Task objective
Look below for the line containing "Instruction: Expand the", then write out that line and every line after it to the end, exactly, minus the pictures.

Records provided
--------------------

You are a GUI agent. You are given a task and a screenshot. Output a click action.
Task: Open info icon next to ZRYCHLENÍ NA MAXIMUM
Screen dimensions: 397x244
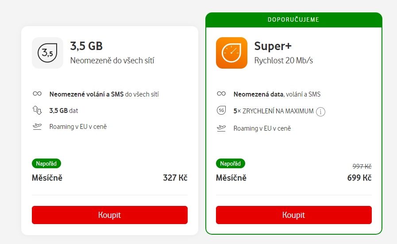click(x=320, y=112)
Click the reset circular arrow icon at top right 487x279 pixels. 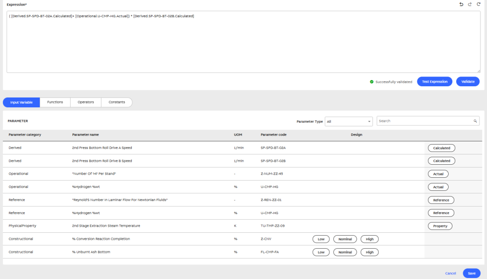[x=479, y=4]
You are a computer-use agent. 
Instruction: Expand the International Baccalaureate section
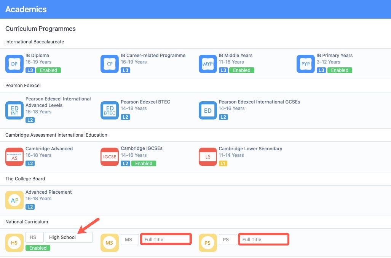[x=35, y=41]
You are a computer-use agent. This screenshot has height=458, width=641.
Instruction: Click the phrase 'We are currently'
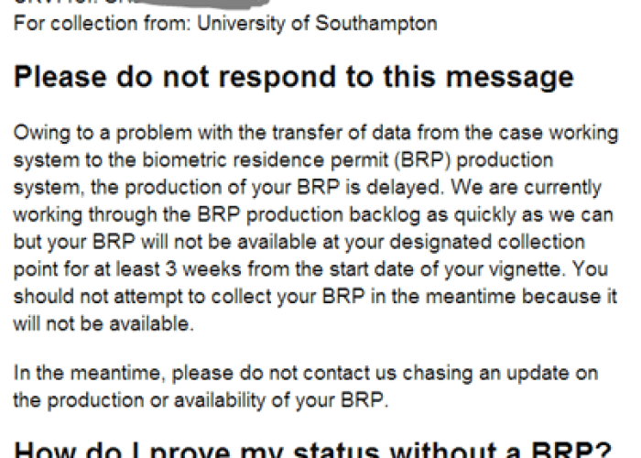(x=526, y=188)
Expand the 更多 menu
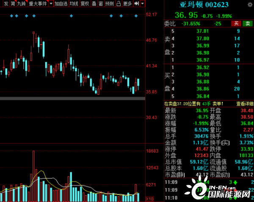This screenshot has height=202, width=254. (x=127, y=3)
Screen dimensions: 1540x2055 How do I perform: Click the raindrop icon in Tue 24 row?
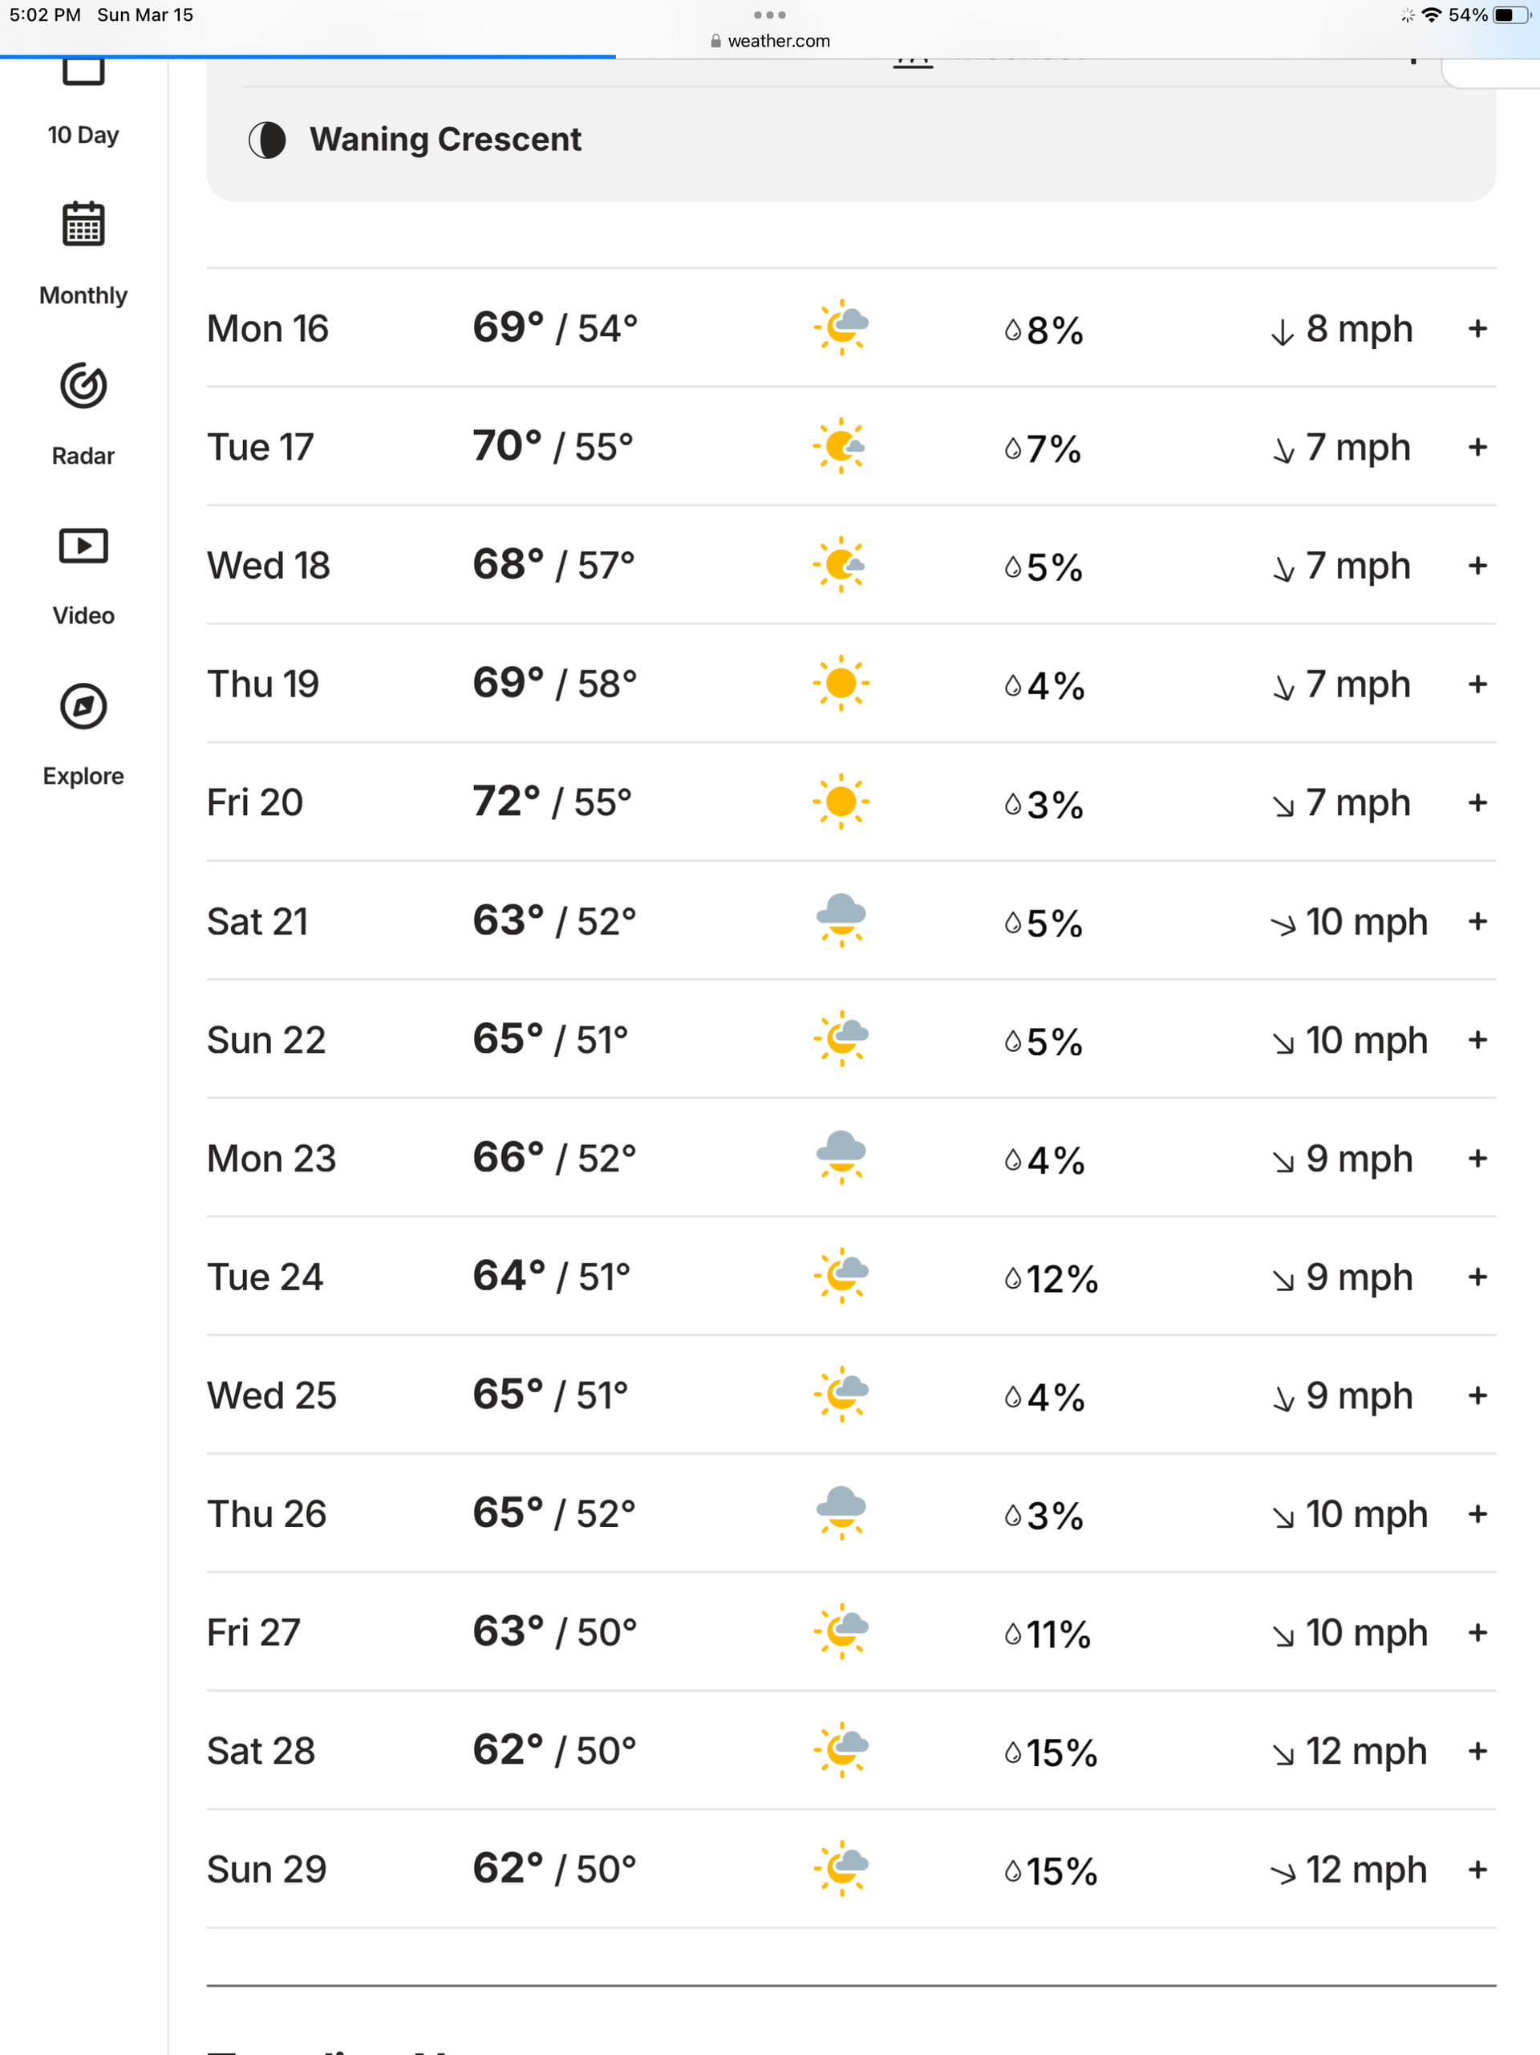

--------------------

Response
Instruction: Expand the International Baccalaureate section
[x=35, y=41]
You are a computer-use agent. This screenshot has height=458, width=641.
Instruction: Click the phrase 'We are currently'
(x=526, y=188)
Expand the 更多 menu
This screenshot has height=202, width=254. (x=127, y=3)
Screen dimensions: 1540x2055 How do I perform: Click the raindrop icon in Tue 24 row?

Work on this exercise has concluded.